Où commence l’ingérence médicale ? Même si au fond une petite voix me susurre que cette dame ne pourrait plus affirmer un refus, je n’ai aucune certitude.
Je ne suis pas sûre que quelque formation universitaire que ce soit puisse apprendre à s’improviser conseiller conjugal lorsque l’un des deux débute une démence, ou à être garant d’une certaine forme de morale qui n’a pas sa place dans une consultation.
Énoncer ce doute à cet homme, c’était le poser en agresseur potentiel de son épouse, idée dont il aurait probablement eu du mal à se défaire par la suite, quoi que je puisse ajouter.

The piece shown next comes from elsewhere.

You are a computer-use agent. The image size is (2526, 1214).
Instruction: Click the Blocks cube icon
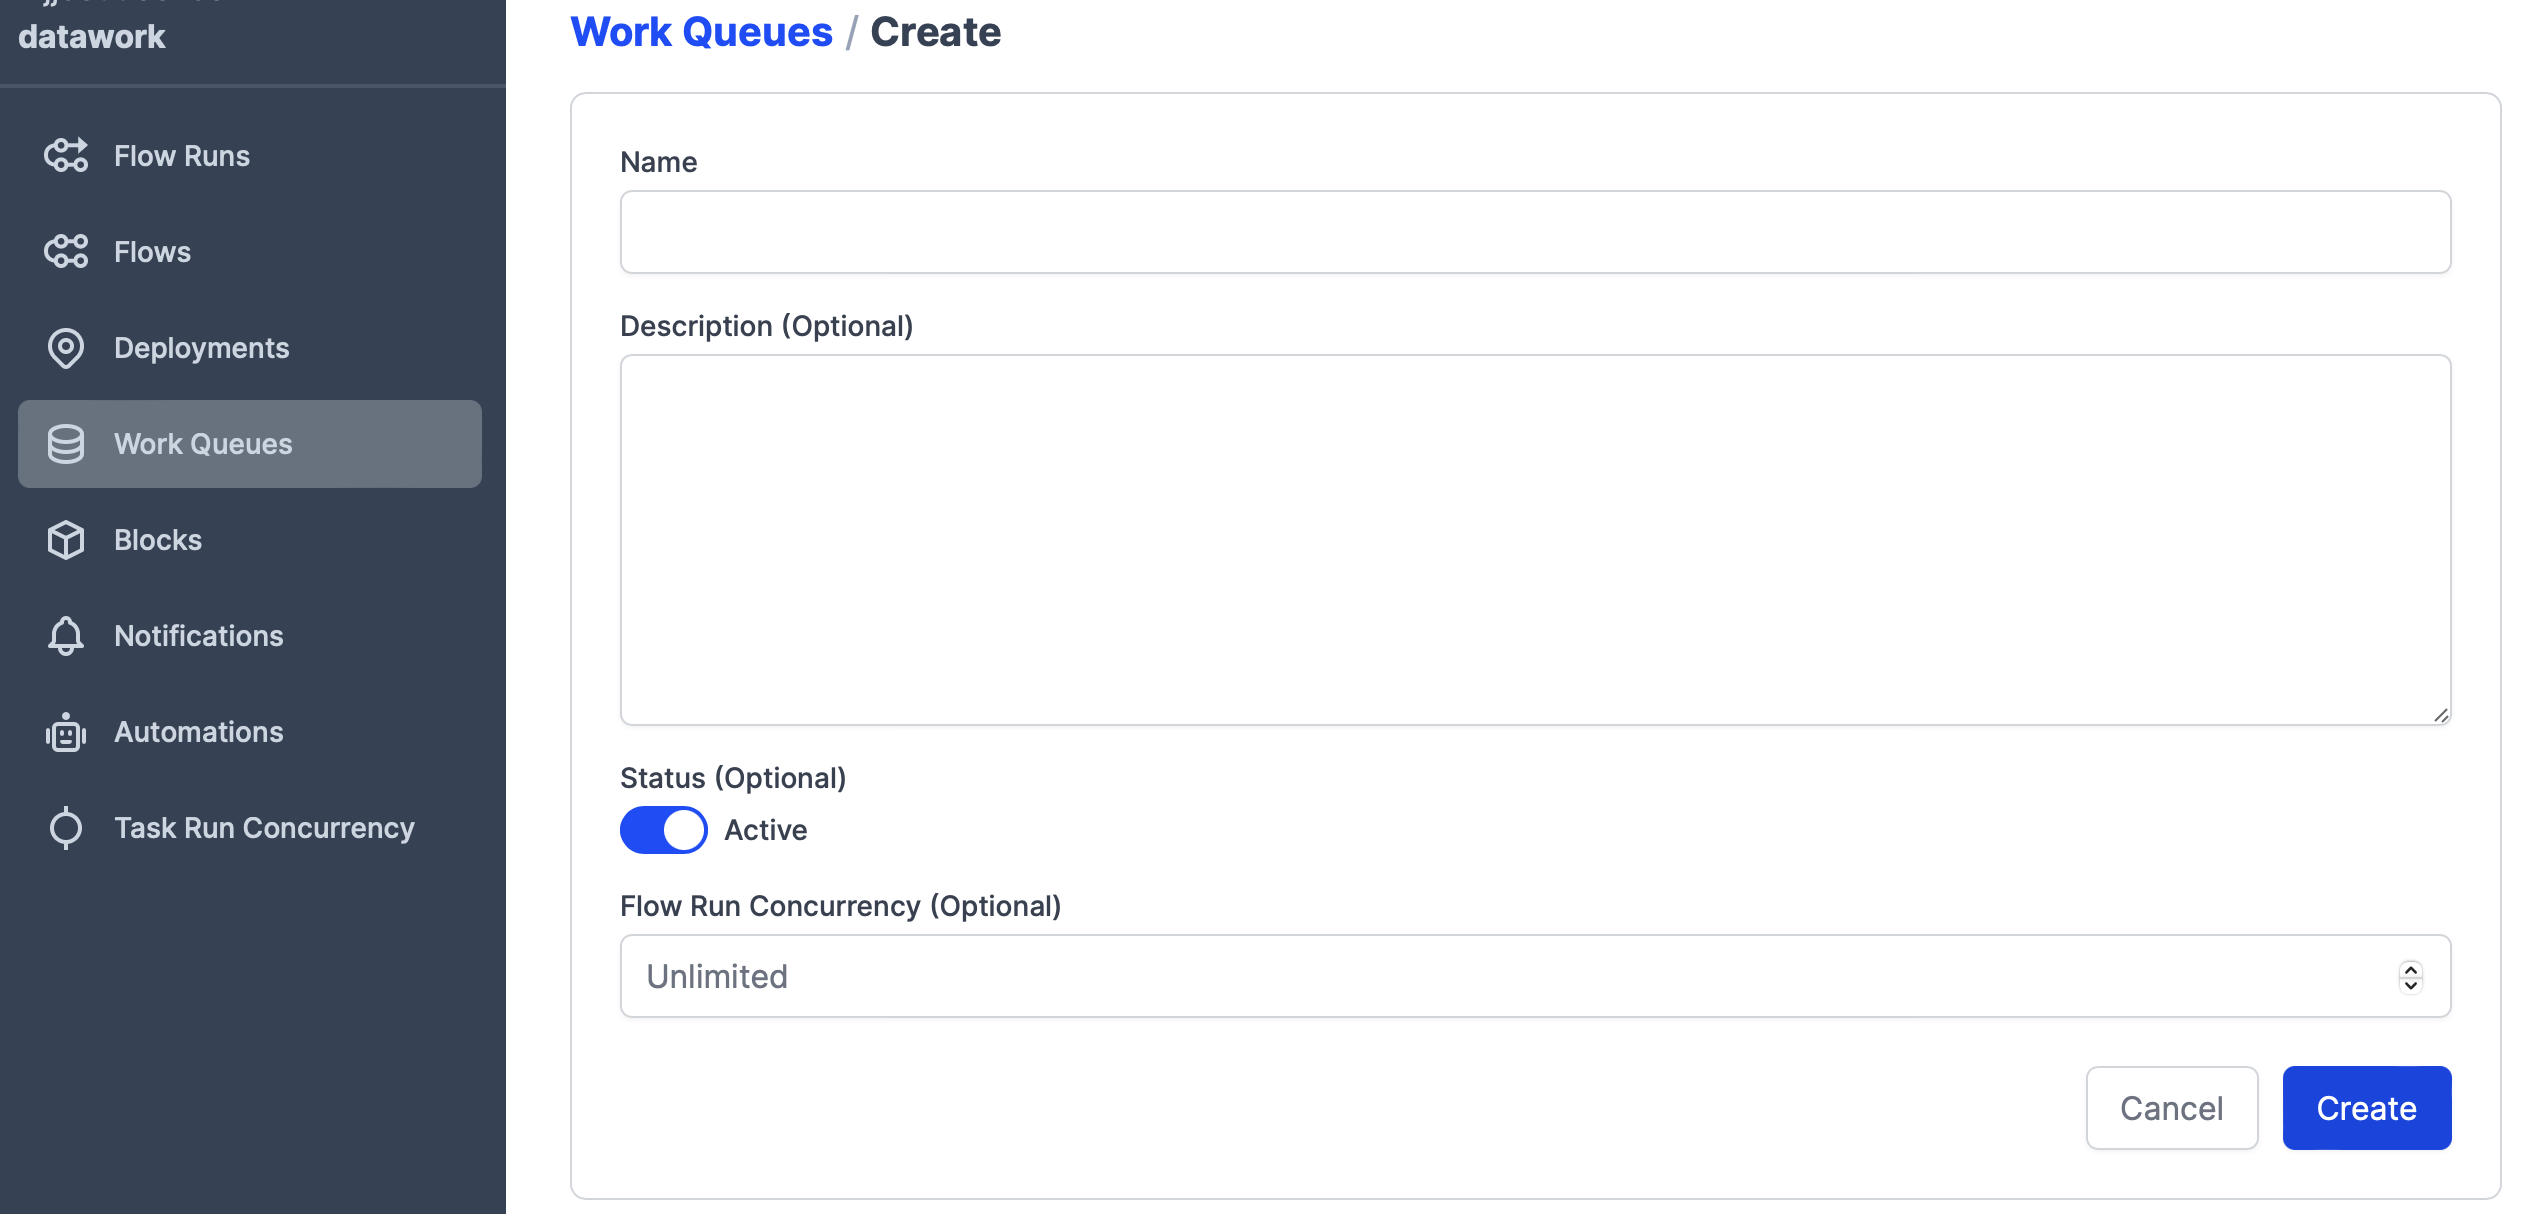click(66, 540)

Sans pour autant parler de viol conjugal, si l’objectif final était vraiment la pénétration sexuelle, difficile de le concevoir sans violence, particulièrement quand on constate la réaction de son épouse suite à l’injection. Impossible cependant d’avoir tous les éléments nécessaires pour prévoir ses attitudes à lui et ses réactions à elle dans une chambre à coucher.

Je me dis aussi que ne pas aborder cette problématique reviendrait à taire ce malaise évident. N’est-ce pas aussi du devoir du médecin de repérer les signes d’alerte ? D’informer le patient ? Ne pas en discuter avec lui aurait pour moi signifié être d’accord avec l’idée qu’il n’y avait pas de questions à se poser sur la cognition de cette dame, or cette situation ne tardera pas à être un obstacle pour beaucoup de situations de la vie quotidienne.
On touche ici à d’autres notions, à l’évolution du couple, à ce qui peut arriver dans une vie sans divorce, ce à quoi on peut être confronté quand on suit des couples pendant longtemps.
Nul n’est préparé à toutes les problématiques d’un patient au cours de sa vie, la réalité a bien plus d’imagination que nous et dans cet imbroglio, les notions de bien et de mal sont parfois très difficile à cerner…

Et au milieu de tout ça, il y a moi, qui suis une femme et qui, du haut de 26 printemps, ai bien du mal à me sentir légitime à parler de leur sexualité à des personnes de trois fois mon âge. La qualité de médecin nous permet à loisir de se poser en conseiller des personnes, mais cette casquette ne nous tombe pas sur la tête du jour au lendemain et j’ai encore parfois tendance à ne pas me sentir légitime dans toutes les situations… Notamment quand il s’agit d’aviser un couple de personnes ayant l’âge d’être mes grands-parents sur leur vie intime.
Et pour le dénouement cette histoire ? Le destin, ou quoi que ce soit d’autre, aura finalement tranché : l’injection n’a pas fonctionné. C’était l’occasion rêvée pour ma praticienne de discuter des attentes supposées de cette dame. L’orientation s’est faite vers plus de tendresse, vers l’idée d’une sexualité non pénétrante et plutôt vers une assurance physique de la présence de l’autre.
Cette fin de consultation aura été pour moi un rappel du rôle de médecin généraliste : Écouter les problèmes, analyser les situations et conseiller au mieux pour l’avenir, quoi qu’il réserve.